Eh bien, le contribuable par exemple ? Parce que j’ai en effet oublié de vous signaler un détail. Le tarif de 5.000 euros s’entend "aide de l’état déduite", sans que l’on comprenne très bien le montant de cette dernière, entre 3.000 et 5.000 euros. Quoiqu’il en soit, notre contribution financière est une fois de plus aimablement sollicité pour financer le rétrofit.
Je sais, je vais encore passer pour un râleur.
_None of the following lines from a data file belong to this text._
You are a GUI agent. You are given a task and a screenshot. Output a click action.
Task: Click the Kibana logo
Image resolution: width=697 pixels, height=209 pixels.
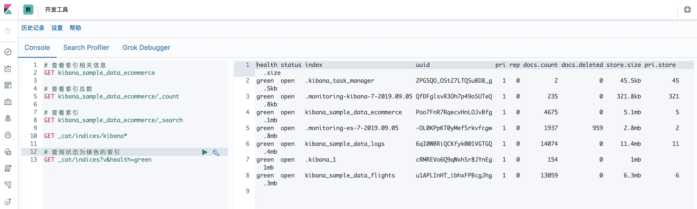pyautogui.click(x=8, y=9)
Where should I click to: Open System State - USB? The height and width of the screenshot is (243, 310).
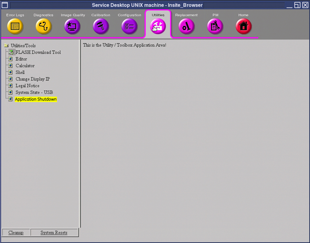(34, 92)
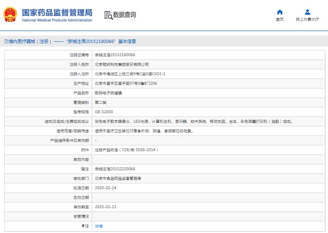Click the lightbulb icon beside 注

pyautogui.click(x=83, y=226)
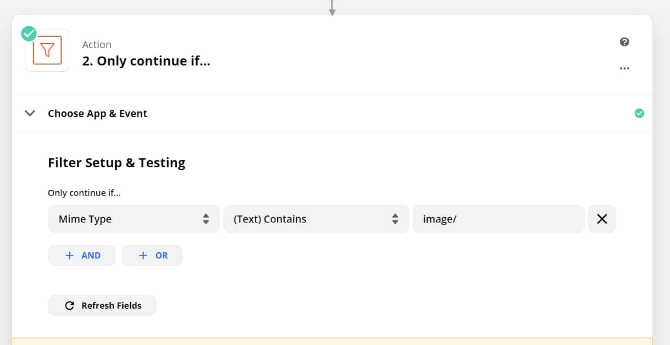Collapse the Choose App & Event chevron
The image size is (670, 345).
(30, 113)
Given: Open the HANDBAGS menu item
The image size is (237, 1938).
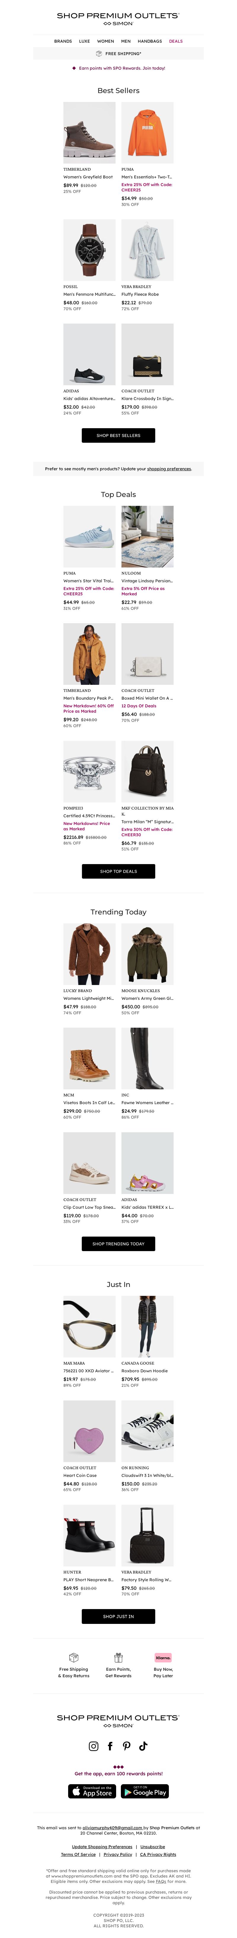Looking at the screenshot, I should [150, 41].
Et pourtant, comme j’ai déjà eu l’occasion de l’exprimer dans une précédente chronique ("monYakafaucon du jour"), je ne suis pas opposé à l’idée que notre impôt participe au développement de la voiture électrique, à condition que ce soit véritablement efficace.
Je réitère donc que, plutôt que de distribuer des chèques aux acquéreurs de véhicules électriques -qu’ils soient d’usine ou rétrofités- l’Etat et les collectivités locales devraient en équiper les flottes dont l’usage s’y prête particulièrement, lorsque ceux-ci effectuent des trajets récurrents. En rappelant que le développement durable passe aussi par le tri sélectif, y compris des bonnes et des mauvaises idées.
Et ce n’est sûrement pas Uma Thurman qui dirait le contraire.